Der Frage nach einem epistemologischen Zusammenhang zwischen Abwertungen von Weiblichkeit in der Philosophie und der Ausgrenzung von Frauen aus der wissenschaftlichen Erkenntnisproduktion einer Epoche ging Chr. Kulke nach und stellte die These auf, dass in einer durch formalisierte Vernunft geprägten patriarchalen Herrschaftsordnung Frauen die besonderen Opfer der Verdinglichung sind (Kulke 1988). Die Frage nach der epistemologischen Relevanz des Geschlechts des Erkenntnissubjekts macht L. Code zum Ausgangspunkt ihrer These, wonach Menschen keineswegs in gleicher Weise als Wissende anerkannt werden (Code 1991). Als „geteilte Wahrheit“ macht sich M. Singer in Ablehnung einer Korrespondenztheorie der Wahrheit und in kritischer Erweiterung einer Kohärenztheorie für eine konsenstheoretische Bestimmung von Wahrheit stark. Demnach müssen Epistemologien neben einer methodischen Begründung von Wissensansprüchen Strategien einer global orientierten Gerechtigkeit im politischethischen Sinne sein (Singer 2005). Die verbindende These der verschiedenen Ansätze lautet, dass feministische Erkenntnistheorien argumentative Mittel zur Verfügung stellen müssen, um Erkenntnisinteressen emanzipatorischer sozialer und politischer Bewegungen in wissenschaftlichen Erkenntnisprozessen Geltung zu verschaffen. In diesem Zusammenhang steht die Frage nach der Bedeutung der These der „sozialen Konstruktion“ von Wissen. Die Begriffsfelder Erfahrung, Objektivität und Konstruktion bezeichnen dabei die zentralen Kristallisationspunkte der Auseinandersetzungen feministischer Erkenntnistheorien. An diesen entzündete sich eine kontroverse Debatte, die zu verschiedenen Vorschlägen für Neukonzeptionen dieser Begriffsfelder geführt hat.

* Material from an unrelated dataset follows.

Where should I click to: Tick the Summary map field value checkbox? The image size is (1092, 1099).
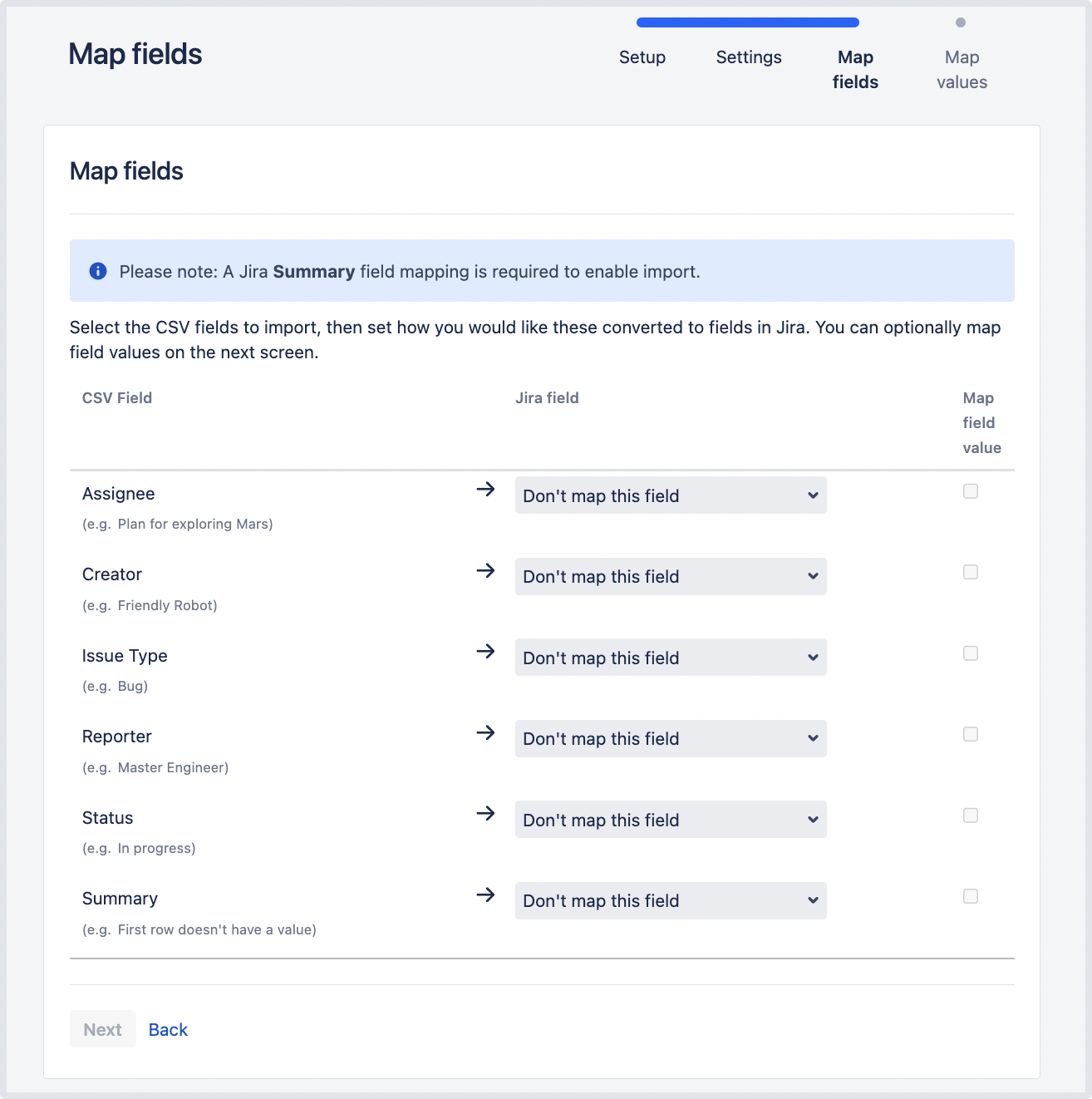pyautogui.click(x=970, y=896)
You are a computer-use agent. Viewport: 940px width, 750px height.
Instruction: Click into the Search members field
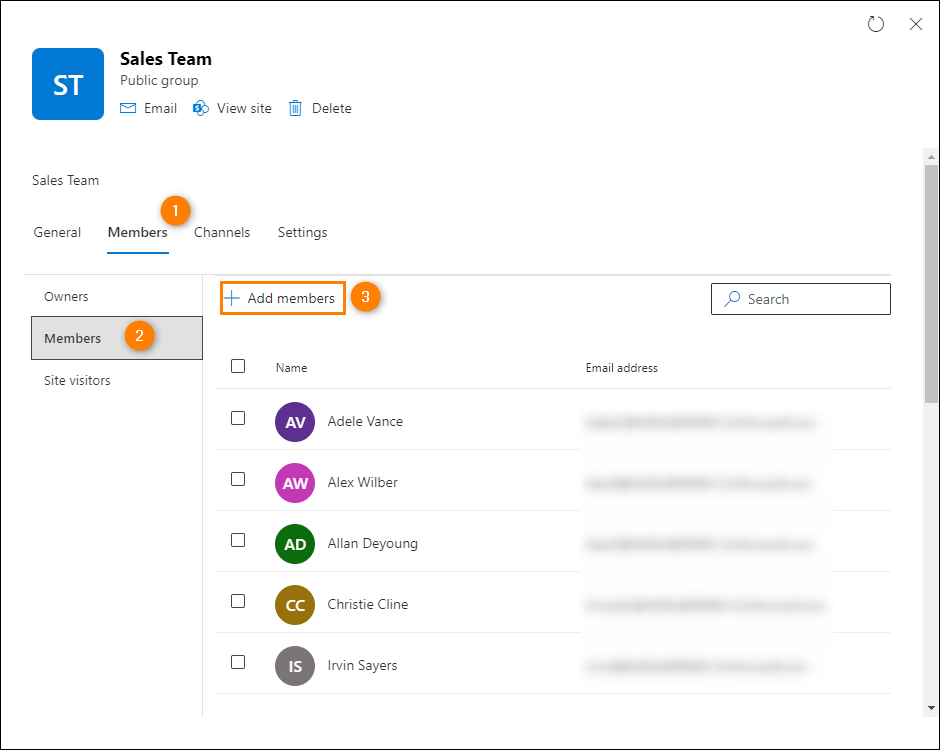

Ansätze im Überblick. Der gemäßigte Relativismus („mitigated relativism“) L. Codes zeichnet sich durch eine fundierte Kritik am positivistischen Wissenschaftsverständnis aus. Code zufolge ist wissenschaftliches Wissen weder wertfrei noch objektiv noch anonym, sondern immer auch mit politischen und moralischen Fragen verbunden (Code 1991, S. 320–323). Dabei erhält das Geschlecht des Erkenntnissubjekts aufgrund seiner gesellschaftlichen Positionierung Gewicht. Sie wendet sich gegen eine epistemologische Dichotomie zwischen Subjektivität und Objektivität und zeigt auf, inwiefern Erfahrungen der am epistemischen Produktionsprozess Beteiligten, unabhängig davon, ob sie im wissenschaftlichen oder alltäglichen Zusammenhang gemacht werden, für die Entstehung wissenschaftlicher Erkenntnis unmittelbar relevant sind. Demnach wird erst durch einen Dialog mit anderen, der es ermöglicht, verschiedene Perspektiven zu einem erkannten Faktum in Betracht zu ziehen, allgemeineres Wissen entwickelt. Wie dieser Dialog genau aussehen kann, erläutert Code jedoch nicht (Ernst 1999, S. 91–93).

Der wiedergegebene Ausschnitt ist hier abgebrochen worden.